Written in clear and expert prose by Peter Carver, one of North America's leading children's book editors, this book will show you how to begin, how to develop the story, how to speak to your audience, and how to refine the work for publication. Peter does not beat around the bush: Writing a children's book is hard but rewarding work that requires the kinds of skill and dedication you can develop from the wisdom and guidance found in these pages. It includes:
- How to get started
- Writing for your audience
- Producing the manuscript
- Fiction, nonfiction, poetry, drama
- How illustrators get hired
- Illustrating picture books and nonfiction
- Planning your portfolio
- Knowing fiction and nonfiction, trade or education markets
- Should you get an agent?
- Submitting for publication
- Self publication
- Contracts
- Copyright
- How a publishing house works
- Lists of writers' resources and associations
- And much more.
About the author
Peter Carver is the Red Deer Press Children's Book Editor. Under his direction, Red Deer Press has published such notable talents as Kevin Major, Martine Leavitt, Cora Taylor, Ted Staunton and many more. He was awarded the Canadian Library Association Award for Advancement of Intellectual Freedom in Canada and the Writers' Union Freedom to Read Week Award.When he's not editing children's books, Peter Carver teaches creative writing classes in Toronto.
Librarian Reviews
So You Want to Write a Children’s Book: An Insider’s Handbook for Children’s Writers and Illustrators Who Want to Get Published
For those just beginning to write down or sketch out ideas for children’s books, award-winning children’s book editor Peter Carver helps them understand the world of children’s book publishing in his short gem of a handbook. If you’ve ever believed writing and illustrating for children is easy, Carver sets you straight.The handbook is divided into three sections, the first consisting of information primarily for the writer, the second for the illustrator and the third for both. However, it behooves both writers and illustrators to know what is in the other’s section. Carver delves expertly into the different genres and markets, how and where to submit manuscripts and portfolios, what research you ought to be doing, how publishing houses work, how writers and illustrators get paid, whether/when you need an agent and how the new digital technologies fit into children’s publishing. He also provides a great look at copyright that is brief but pointed and informative.

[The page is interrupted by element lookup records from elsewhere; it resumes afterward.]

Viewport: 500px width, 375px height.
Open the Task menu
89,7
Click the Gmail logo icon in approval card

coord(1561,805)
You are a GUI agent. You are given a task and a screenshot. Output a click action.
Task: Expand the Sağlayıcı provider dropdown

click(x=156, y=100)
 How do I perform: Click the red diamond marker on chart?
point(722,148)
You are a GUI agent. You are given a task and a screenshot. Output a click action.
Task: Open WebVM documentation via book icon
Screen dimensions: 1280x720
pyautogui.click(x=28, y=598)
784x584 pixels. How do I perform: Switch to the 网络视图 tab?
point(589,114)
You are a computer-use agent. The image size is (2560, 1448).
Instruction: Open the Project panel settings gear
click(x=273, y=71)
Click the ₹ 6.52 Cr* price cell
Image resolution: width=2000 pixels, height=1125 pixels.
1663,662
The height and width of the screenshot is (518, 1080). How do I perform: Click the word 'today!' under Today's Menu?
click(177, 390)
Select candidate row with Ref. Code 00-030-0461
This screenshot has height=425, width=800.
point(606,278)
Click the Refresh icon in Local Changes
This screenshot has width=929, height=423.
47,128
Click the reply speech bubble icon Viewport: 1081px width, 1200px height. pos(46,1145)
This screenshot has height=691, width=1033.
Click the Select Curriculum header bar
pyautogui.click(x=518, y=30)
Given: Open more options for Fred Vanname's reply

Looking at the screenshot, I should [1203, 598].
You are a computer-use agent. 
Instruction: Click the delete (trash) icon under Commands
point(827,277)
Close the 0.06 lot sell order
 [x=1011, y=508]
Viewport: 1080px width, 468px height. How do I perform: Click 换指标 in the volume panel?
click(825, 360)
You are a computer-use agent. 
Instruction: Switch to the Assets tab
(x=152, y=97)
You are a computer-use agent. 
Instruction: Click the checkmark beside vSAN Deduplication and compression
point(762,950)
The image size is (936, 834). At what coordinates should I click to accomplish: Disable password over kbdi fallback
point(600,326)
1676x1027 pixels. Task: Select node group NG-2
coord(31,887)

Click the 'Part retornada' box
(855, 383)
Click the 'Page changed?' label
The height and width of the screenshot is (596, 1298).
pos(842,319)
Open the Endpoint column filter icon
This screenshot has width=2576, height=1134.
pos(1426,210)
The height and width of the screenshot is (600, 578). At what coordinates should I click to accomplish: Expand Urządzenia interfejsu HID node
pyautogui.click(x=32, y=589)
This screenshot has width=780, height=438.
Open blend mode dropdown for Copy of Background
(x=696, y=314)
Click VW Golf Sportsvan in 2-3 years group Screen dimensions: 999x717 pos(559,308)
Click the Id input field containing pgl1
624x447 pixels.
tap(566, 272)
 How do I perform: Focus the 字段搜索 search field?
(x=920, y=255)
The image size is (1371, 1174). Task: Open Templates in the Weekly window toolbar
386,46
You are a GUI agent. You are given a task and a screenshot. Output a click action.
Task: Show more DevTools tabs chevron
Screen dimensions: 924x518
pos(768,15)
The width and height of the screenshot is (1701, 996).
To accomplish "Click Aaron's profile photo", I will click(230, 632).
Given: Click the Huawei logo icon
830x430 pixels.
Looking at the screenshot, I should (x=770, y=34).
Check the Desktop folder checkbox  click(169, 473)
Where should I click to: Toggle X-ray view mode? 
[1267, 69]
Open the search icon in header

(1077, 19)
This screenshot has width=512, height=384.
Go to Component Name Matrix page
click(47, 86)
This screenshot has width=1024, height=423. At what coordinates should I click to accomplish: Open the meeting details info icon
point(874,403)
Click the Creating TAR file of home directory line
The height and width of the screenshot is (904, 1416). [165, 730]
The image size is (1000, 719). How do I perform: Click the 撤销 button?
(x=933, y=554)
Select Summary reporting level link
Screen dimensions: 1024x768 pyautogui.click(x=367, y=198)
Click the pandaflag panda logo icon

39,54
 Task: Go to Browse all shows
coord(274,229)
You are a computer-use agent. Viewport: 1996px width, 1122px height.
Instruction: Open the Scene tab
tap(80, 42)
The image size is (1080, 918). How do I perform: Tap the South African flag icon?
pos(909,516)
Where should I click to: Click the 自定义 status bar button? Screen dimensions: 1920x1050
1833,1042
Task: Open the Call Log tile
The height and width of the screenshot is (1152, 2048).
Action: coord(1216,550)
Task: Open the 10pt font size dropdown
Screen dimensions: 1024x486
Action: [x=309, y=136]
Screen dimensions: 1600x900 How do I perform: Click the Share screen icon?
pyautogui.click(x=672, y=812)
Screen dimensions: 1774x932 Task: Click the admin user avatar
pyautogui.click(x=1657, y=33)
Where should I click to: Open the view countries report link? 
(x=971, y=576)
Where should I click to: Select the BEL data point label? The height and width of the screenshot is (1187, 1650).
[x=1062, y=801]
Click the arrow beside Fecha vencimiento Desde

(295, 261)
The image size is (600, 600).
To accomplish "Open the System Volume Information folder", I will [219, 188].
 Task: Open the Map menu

Carver’s discussions are very well-written, the various issues and topics presented in a style that is conversational and easy for readers to understand. Carver targets both Canadian and American readers, informing them of what to expect from both markets. Such people as Kenneth Oppel, Janet Lunn, Tim Wynne-Jones and Barbara Reid share helpful hints and stories from their own experiences.
In the last several chapters, he lists organizations in Canada and the US that provide useful information and resources; different associations of which unpublished and/or published writers and illustrators can be a part; government and cultural programs and grants; book resources for writers and illustrators and more.
Despite all that you need to know about writing and illustrating for children, though, Carver points out that you need “to possess, above all, an innate respect for children and their capacity to understand and grow.”